Chain基類是所有chain對(duì)象的基本入口,與用戶程序交互,處理用戶的輸入,準(zhǔn)備其他模塊的輸入,提供內(nèi)存能力,chain的回調(diào)能力,其他所有的 Chain 類都繼承自這個(gè)基類,并根據(jù)需要實(shí)現(xiàn)特定的功能。
class Chain(BaseModel, ABC):
memory: BaseMemory
callbacks: Callbacks
def __call__(
self,
inputs: Any,
return_only_outputs: bool = False,
callbacks: Callbacks = None,
) -> Dict[str, Any]:
...
實(shí)現(xiàn)自定義鏈
from __future__ import annotations
from typing import Any, Dict, List, Optional
from pydantic import Extra
from langchain.base_language import BaseLanguageModel
from langchain.callbacks.manager import (
AsyncCallbackManagerForChainRun,
CallbackManagerForChainRun,
)
from langchain.chains.base import Chain
from langchain.prompts.base import BasePromptTemplate
class MyCustomChain(Chain):
prompt: BasePromptTemplate
llm: BaseLanguageModel
output_key: str = "text"
class Config:
extra = Extra.forbid
arbitrary_types_allowed = True
@property
def input_keys(self) -> List[str]:
"""pompt中的動(dòng)態(tài)變量
"""
return self.prompt.input_variables
@property
def output_keys(self) -> List[str]:
"""允許直接輸出的動(dòng)態(tài)變量.
"""
return [self.output_key]
# 同步調(diào)用
def _call(
self,
inputs: Dict[str, Any],
run_manager: Optional[CallbackManagerForChainRun] = None,
) -> Dict[str, str]:
# 下面是一個(gè)自定義邏輯實(shí)現(xiàn)
prompt_value = self.prompt.format_prompt(**inputs)
# 調(diào)用一個(gè)語(yǔ)言模型或另一個(gè)鏈時(shí),傳遞一個(gè)回調(diào)處理。這樣內(nèi)部運(yùn)行可以通過這個(gè)回調(diào)(進(jìn)行邏輯處理)。
response = self.llm.generate_prompt(
[prompt_value], callbacks=run_manager.get_child() if run_manager else None
)
# 回調(diào)出發(fā)時(shí)的日志輸出
if run_manager:
run_manager.on_text("Log something about this run")
return {self.output_key: response.generations[0][0].text}
# 異步調(diào)用
async def _acall(
self,
inputs: Dict[str, Any],
run_manager: Optional[AsyncCallbackManagerForChainRun] = None,
) -> Dict[str, str]:
prompt_value = self.prompt.format_prompt(**inputs)

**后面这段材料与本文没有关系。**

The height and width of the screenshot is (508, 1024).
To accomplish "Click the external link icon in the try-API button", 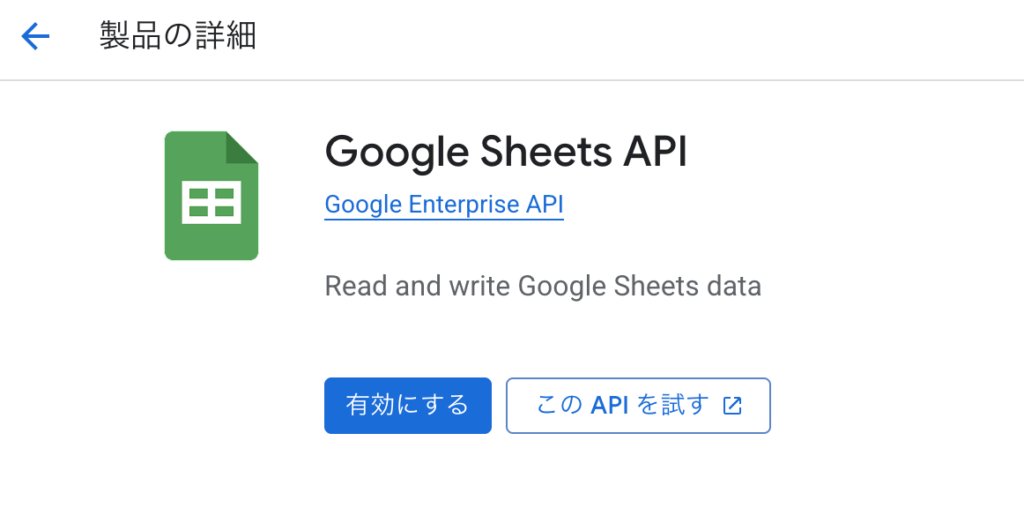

response = await self.llm.agenerate_prompt(
[prompt_value], callbacks=run_manager.get_child() if run_manager else None
)
if run_manager:
await run_manager.on_text("Log something about this run")
return {self.output_key: response.generations[0][0].text}
@property
def _chain_type(self) -> str:
return "my_custom_chain"
繼承Chain的子類主要有兩種類型:
通用工具 chain: 控制chain的調(diào)用順序, 是否調(diào)用,他們可以用來合并構(gòu)造其他的chain。
專門用途 chain: 和通用chain比較來說,他們承擔(dān)了具體的某項(xiàng)任務(wù),可以和通用的chain組合起來使用,也可以直接使用。有些 Chain 類可能用于處理文本數(shù)據(jù),有些可能用于處理圖像數(shù)據(jù),有些可能用于處理音頻數(shù)據(jù)等。
從 LangChainHub 加載鏈
LangChainHub 托管了一些高質(zhì)量Prompt、Agent和Chain,可以直接在langchain中使用。
def test_mathchain():
from langchain.chains import load_chain
chain = load_chain("lc://chains/llm-math/chain.json")
"""
> Entering new chain...
2+2等于幾Answer: 4
> Finished chain.
Answer: 4
"""
print(chain.run("2+2等于幾"))
運(yùn)行 LLM 鏈的五種方式
from langchain import PromptTemplate, OpenAI, LLMChain
prompt_template = "給做 {product} 的公司起一個(gè)名字?"
llm = OpenAI(temperature=0)
llm_chain = LLMChain(
llm=llm,
prompt=PromptTemplate.from_template(prompt_template)
)
print(llm_chain("兒童玩具"))
print(llm_chain.run("兒童玩具"))
llm_chain.apply([{"product":"兒童玩具"}])
llm_chain.generate([{"product":"兒童玩具"}])
llm_chain.predict(product="兒童玩具")
通用工具chain
- MultiPromptChain:可以動(dòng)態(tài)選擇與給定問題最相關(guān)的提示,然后使用該提示回答問題。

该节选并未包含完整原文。